Human Rights Watch accusa l'Africa Corps di aver ucciso otto civili in raid aerei condotti il 15 giugno a Kyrnia, nella regione di Mopti. Nessun combattente del JNIM figurava tra le vittime, contrariamente a quanto affermato dai partner russi dell'esercito maliano.
I raid aerei del 15 giugno sul villaggio di Kyrnia, nella regione di Mopti in Mali, hanno ucciso otto civili. Questa è la conclusione a cui è giunta Human Rights Watch dopo un'indagine sulle operazioni condotte da Africa Corps, il gruppo paramilitare russo attivo nel Sahel.

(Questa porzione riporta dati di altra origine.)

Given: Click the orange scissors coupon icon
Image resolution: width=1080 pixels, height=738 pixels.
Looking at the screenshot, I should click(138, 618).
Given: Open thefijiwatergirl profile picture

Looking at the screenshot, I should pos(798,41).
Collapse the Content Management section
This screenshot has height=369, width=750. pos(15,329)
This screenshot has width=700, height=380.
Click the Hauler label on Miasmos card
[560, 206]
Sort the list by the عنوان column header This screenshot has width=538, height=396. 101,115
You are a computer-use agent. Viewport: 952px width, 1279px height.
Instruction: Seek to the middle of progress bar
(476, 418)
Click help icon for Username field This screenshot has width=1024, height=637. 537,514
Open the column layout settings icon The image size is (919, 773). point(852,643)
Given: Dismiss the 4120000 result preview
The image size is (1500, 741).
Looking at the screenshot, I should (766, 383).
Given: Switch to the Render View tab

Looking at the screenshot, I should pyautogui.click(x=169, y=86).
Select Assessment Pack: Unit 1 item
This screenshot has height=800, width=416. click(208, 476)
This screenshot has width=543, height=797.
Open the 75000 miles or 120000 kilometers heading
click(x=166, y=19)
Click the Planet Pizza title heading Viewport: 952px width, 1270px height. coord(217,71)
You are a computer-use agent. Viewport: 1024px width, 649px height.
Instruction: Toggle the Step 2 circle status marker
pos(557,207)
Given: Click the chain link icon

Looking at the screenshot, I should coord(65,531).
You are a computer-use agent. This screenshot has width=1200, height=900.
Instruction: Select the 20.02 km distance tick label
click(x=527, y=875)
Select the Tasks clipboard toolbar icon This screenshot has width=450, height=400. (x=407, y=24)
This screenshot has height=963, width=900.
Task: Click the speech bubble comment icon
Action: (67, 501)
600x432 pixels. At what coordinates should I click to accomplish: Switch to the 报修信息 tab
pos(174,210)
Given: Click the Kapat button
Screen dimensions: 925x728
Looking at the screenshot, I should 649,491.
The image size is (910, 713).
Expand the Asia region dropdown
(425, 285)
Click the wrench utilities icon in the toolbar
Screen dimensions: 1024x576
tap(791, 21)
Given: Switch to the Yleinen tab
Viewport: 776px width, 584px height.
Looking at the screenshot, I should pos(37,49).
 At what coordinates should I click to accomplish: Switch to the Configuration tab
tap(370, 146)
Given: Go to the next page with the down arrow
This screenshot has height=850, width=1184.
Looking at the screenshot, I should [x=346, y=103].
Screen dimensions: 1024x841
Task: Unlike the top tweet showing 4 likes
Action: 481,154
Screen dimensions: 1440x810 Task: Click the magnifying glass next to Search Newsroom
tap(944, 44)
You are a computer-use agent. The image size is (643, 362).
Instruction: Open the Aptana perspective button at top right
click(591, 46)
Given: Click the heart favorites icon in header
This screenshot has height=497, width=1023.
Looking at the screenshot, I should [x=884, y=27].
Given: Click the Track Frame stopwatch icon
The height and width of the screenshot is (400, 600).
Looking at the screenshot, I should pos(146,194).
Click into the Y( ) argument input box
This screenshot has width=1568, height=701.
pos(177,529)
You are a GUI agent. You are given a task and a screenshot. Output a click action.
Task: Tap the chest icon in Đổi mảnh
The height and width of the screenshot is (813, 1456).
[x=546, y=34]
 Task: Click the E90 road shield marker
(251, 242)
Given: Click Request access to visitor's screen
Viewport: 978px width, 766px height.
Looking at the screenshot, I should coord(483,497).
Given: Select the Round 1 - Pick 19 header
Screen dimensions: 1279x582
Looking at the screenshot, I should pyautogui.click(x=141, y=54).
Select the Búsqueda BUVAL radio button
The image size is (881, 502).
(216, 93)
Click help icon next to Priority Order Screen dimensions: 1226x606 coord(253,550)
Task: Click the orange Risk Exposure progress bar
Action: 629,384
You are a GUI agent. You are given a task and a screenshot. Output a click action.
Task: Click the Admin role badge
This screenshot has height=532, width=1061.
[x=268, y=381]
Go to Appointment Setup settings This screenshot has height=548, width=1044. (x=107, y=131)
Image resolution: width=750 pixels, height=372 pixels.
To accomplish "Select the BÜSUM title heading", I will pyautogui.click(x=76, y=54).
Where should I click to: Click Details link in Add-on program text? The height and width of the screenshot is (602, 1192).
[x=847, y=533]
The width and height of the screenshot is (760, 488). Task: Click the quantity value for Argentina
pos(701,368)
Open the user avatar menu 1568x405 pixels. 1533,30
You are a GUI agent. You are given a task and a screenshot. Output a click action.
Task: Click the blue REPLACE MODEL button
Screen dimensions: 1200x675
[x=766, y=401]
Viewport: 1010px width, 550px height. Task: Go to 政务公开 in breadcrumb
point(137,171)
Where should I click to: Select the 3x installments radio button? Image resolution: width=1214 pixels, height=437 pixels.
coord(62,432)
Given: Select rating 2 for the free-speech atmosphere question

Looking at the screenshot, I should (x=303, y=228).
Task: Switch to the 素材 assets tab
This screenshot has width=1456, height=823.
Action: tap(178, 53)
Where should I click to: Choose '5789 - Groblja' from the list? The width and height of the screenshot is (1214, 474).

L'organizzazione contesta apertamente la versione ufficiale. I partner russi dell'esercito maliano avevano affermato che tra le vittime vi fossero combattenti del Gruppo per il sostegno dell'Islam e dei musulmani (JNIM). Human Rights Watch nega categoricamente questa affermazione: nessun membro di questa organizzazione jihadista è rimasto ferito negli attacchi.
Ilaria Allegrozzi, ricercatrice senior per il Sahel presso l'ONG, ha guidato questa indagine. Sottolinea la difficoltà di accertare i fatti in una regione in cui l'accesso rimane molto limitato e dove le versioni ufficiali sono raramente sottoposte a verifiche indipendenti.
Africa Corps, succeduto al Gruppo Wagner in Mali, opera da diversi anni a fianco delle Forze Armate maliane. Le accuse mosse da Human Rights Watch si aggiungono a una serie di segnalazioni di abusi attribuiti a questa forza nel Paese.